От этого «голуба» у меня обмирало сердце. Жевать круглый «черешневый» перец или мелкий стручковый, такой же злющий «кошачий дрючок», как прозвали его в народе, я не решался, но яичницу щедро посыпал нарезанным кружками зеленым острым, а тушеное мясо сдабривал красным молотым, причем видно было, что делал я это с удовольствием, не по нужде, не из вежливости или желания показать себя, что они принимали с молчаливым одобрением: они и не думали, что этот городской дохляк на такое способен. Уважение к паприке мне привил отец, это он научил меня почитать острый красный перец (суп-гуляш!).
Ели мы много (от еды тоже можно опьянеть, есть в ней свой хмель), иногда выпивали.
— За всесильную власть судьбы! — командовал дядя Йожи, и мы должны были выпить стоя. Они элегантно оттопыривали мизинцы, как будто пили с английской королевой. Мы много смеялись, я объедался жирной, со специями, запеченной грудинкой, свежей колбасой, которая еще отдавала живой свиньей, острой салями, зельцем и, конечно, цыплятами, красным от паприки цыплячьим паприкашем с галушками, пуляркой в кляре, яйцами всмятку и с лучком приготовленной роскошной глазуньей.
Дядя Йожи покончил самоубийством. Повесился.
— Не понимаю, голуба, не понимаю.
После этого Илонка чаще бывала в Пеште, хотя сестры терпеть не могли друг друга.
— А, эта, да ну! — и махали рукой. Только Илуш при этом еще и смеялась.

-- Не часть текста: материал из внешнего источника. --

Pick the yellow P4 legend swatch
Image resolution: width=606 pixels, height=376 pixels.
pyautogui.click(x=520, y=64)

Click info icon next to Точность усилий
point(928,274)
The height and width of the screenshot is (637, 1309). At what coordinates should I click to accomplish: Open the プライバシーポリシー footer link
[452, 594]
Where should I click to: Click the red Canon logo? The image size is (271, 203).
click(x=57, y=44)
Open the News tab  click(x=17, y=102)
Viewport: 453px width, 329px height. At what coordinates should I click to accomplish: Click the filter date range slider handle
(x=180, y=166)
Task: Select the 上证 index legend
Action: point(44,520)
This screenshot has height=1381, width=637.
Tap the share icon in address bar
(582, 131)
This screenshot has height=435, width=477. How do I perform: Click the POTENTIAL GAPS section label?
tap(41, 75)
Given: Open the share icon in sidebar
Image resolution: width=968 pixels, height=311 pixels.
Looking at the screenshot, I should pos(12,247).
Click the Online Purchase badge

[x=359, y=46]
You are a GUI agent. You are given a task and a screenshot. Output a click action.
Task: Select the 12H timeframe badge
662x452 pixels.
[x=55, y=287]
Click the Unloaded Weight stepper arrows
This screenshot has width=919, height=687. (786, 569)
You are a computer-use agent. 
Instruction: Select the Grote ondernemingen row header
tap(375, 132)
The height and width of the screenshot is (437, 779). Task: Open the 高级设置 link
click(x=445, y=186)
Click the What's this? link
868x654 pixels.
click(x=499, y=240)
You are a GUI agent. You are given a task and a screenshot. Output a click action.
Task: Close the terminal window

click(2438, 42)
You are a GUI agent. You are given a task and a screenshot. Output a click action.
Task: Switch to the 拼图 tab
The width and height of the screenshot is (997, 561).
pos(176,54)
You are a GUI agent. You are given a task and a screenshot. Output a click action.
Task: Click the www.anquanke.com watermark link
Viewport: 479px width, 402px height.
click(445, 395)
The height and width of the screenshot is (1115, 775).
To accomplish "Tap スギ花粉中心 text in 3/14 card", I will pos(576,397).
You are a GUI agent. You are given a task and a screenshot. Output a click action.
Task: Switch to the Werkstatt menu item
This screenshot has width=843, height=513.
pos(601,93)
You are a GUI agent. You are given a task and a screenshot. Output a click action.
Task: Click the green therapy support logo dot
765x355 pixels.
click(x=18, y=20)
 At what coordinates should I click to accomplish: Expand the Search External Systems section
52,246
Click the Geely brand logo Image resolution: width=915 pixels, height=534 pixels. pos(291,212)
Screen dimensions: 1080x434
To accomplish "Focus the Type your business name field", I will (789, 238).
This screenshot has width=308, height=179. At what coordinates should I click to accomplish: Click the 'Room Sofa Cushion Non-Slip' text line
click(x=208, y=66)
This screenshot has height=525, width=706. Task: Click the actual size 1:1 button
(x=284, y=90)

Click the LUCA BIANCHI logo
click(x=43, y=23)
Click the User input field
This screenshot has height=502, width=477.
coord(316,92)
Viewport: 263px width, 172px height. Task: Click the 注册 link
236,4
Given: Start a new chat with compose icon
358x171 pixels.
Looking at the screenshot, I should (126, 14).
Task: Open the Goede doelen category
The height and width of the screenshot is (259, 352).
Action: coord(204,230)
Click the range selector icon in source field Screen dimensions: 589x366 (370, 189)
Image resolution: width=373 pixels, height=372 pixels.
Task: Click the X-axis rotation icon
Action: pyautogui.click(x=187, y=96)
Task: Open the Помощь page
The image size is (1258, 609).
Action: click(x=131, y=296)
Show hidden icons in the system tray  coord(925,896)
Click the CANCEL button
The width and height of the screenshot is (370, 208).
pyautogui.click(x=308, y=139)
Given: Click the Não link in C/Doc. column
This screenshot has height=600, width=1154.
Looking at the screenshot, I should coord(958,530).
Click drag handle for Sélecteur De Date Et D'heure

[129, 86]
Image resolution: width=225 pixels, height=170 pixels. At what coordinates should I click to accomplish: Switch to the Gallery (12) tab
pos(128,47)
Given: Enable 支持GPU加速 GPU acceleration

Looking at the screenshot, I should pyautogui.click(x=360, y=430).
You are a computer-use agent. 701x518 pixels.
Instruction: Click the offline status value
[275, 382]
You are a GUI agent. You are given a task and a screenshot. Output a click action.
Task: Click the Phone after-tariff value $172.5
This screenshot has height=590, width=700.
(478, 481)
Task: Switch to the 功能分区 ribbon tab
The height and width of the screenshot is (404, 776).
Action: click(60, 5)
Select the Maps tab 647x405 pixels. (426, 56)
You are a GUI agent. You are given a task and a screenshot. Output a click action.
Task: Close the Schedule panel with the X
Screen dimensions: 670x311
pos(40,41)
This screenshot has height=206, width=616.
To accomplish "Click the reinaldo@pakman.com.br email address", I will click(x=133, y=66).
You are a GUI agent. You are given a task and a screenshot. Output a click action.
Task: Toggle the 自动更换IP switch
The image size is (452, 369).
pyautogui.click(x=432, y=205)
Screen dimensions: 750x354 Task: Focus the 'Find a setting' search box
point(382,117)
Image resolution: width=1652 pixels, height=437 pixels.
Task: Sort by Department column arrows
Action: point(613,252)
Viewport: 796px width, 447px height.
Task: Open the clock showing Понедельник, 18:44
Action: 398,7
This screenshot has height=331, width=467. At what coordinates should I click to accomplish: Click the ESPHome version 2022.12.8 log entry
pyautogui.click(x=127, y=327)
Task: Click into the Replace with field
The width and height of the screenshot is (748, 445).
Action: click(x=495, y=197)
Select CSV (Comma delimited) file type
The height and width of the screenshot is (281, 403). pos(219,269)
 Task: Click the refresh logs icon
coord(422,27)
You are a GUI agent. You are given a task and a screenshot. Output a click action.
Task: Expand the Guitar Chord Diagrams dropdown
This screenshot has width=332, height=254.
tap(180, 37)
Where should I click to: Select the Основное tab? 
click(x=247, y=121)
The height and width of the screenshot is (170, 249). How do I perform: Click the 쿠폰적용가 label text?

Она упорно отказывалась ездить в метро.
— Да разве порядочный человек полезет в земную утробу, Петерке?! — говорила она и брала такси. Ее старшая сестра не садилась в такси ни разу в жизни, люди порядочные на такси не ездят, наверняка сказала бы она, если бы задумывалась о таких вещах. А потом они съехались.
— Сущий ад, голуба.
Как Сократов петух, как последний долг — такой была эта записка, обнаруженная в вещах моей матери. «Маргитка — 150 форинтов». Я отправился к ней. Она тяжело дышала, с шипом, хрипами, иногда разевая рот и делая паузы, на время которых мир как бы переставал существовать. На столике рядом с кроватью я заметил вставленную в аккуратную рамочку фотографию матери; снимок редкий, смеющаяся мать, я видел его впервые.